Há resultados que consideramos ruins, indesejáveis, malévolos ou, até, insuportáveis. Perdas são constantemente vistas como intoleráveis ou injustas; e aí começa nossa viagem pelo campo da percepção. O foco, a forma como enxergamos alguma coisa, nosso ângulo de visão, determina o resultado.

Não é apenas o resultado em si que conta, mas a valoração: o sentido e o significado dados aos eventos é o que realmente os define. Para ilustrar essa ideia, em minhas palestras criei uma pequena história sobre um homem preso em uma caixa de tijolos.
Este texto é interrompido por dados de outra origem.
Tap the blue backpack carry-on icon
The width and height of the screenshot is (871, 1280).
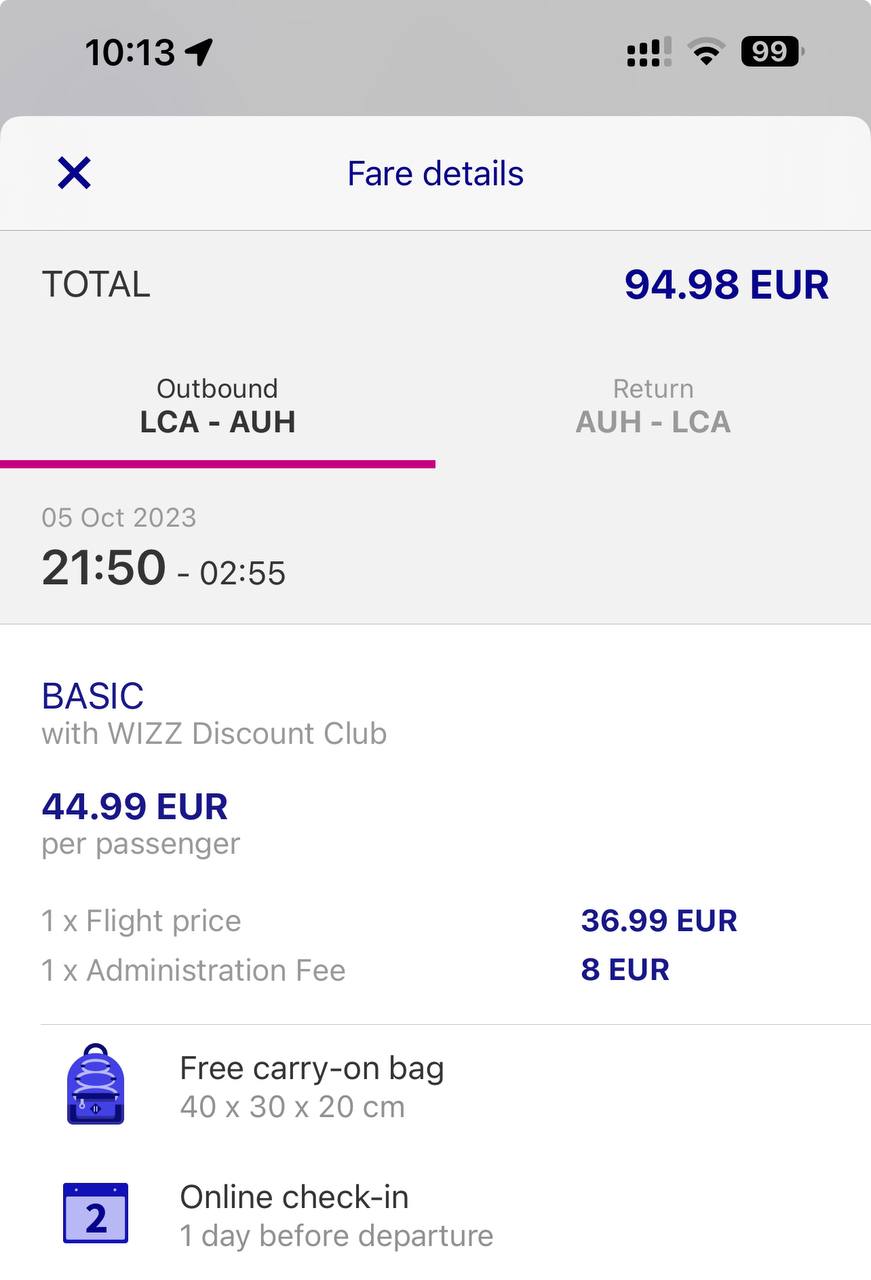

Tudo o que ele via era a partir de uns tijolinhos tirados de sua frente. Ele via um pedacinho de céu, um fragmento de montanha e um pássaro que passava de vez em quando. E, quando lhe perguntavam como era o mundo, ele o descrevia dessa forma. À medida que conseguia tirar mais tijolos de sua frente e via mais coisas, sua descrição do mundo também mudava.

Até que, um dia, um grande terremoto abalou toda a região onde ele morava e os tijolos foram todos ao chão. O homem olhou ao redor e viu muita coisa que nunca tinha visto antes: lagos, animais, pessoas, povoados, plantas, flores, uma infinidade de coisas. Então, ele exclamou espantado: “Como o mundo mudou!”

Não é o mundo que muda, é o nosso olhar sobre ele que precisa se transformar, pois o mundo contém todas as possibilidades de vida que existem, incluindo as que ainda vamos descobrir. Mudar de mundo, verdadeiramente, é mudar de olhar.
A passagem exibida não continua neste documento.